Why do sons write books about their fathers? Perhaps it’s because they feel a need to figure out the guy who sired their existence. If they’re like Marvin Olasky, the eminent public intellectual who edits World magazine, the act of writing promises to make someone distant and mysterious “come alive.” Maybe writing is also a way to give — or accept — forgiveness for conflicts that long have gone unresolved.

In Lament for a Father (P&R Publishing, 2021), Olasky departs from his usual principled detachment and public policy style. Instead, he expresses the grief that he experienced growing up (and expects that others have done, also) with a father who was cold and unresponsive. Even in adulthood, when his father was dying of cancer, Olasky reports that he could not get far into a father/son discussion. He now wishes he had tried harder, and urges other adult children, “Don’t take no for a final answer.”

It’s challenging to have a famous father. And many sons, especially, feel the pain of not measuring up. Occasionally one, like John Eisenhower, who wrote intelligent and revealing accounts of his father, Ike, the General and President, doesn’t let his own ego get in his way. Others shrink into disappointment.

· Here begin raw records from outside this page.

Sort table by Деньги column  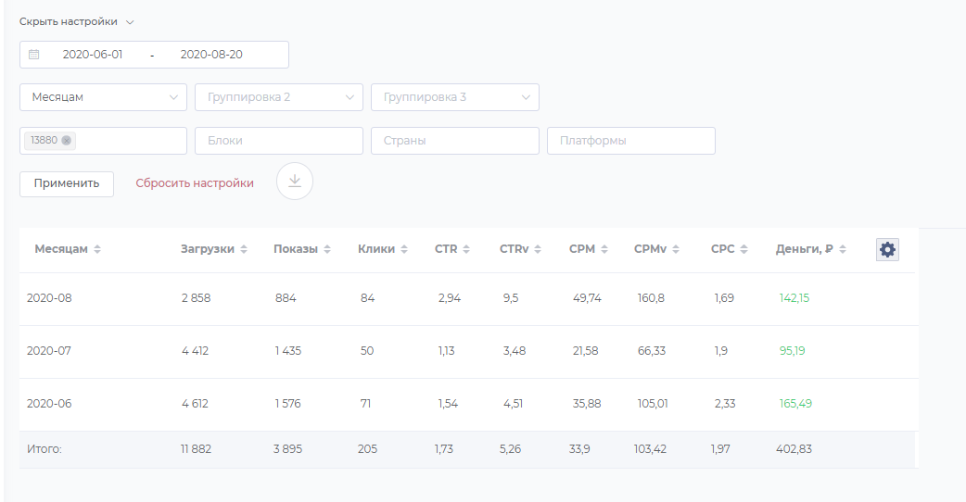point(842,249)
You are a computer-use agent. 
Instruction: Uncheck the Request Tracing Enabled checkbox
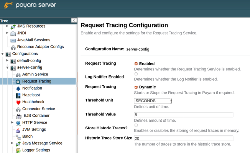pos(136,64)
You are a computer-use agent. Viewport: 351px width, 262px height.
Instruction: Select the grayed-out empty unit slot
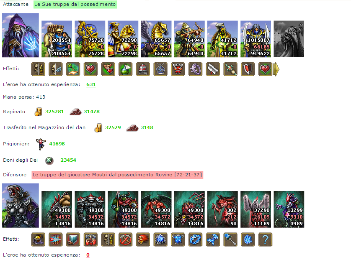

The problem for Marvin Olasky was different. His father, surely in his own eyes, was a failure.

A Jewish Immigrant’s Son 

Eli Olasky was the son of a Jewish immigrant who had been brutalized by the Cossacks in Eastern Europe before making his way to America and, then, growing a modest business selling mattresses near Boston. Young, eager Eli grew up very Jewish; indeed, he was a serious achiever in Judaic studies.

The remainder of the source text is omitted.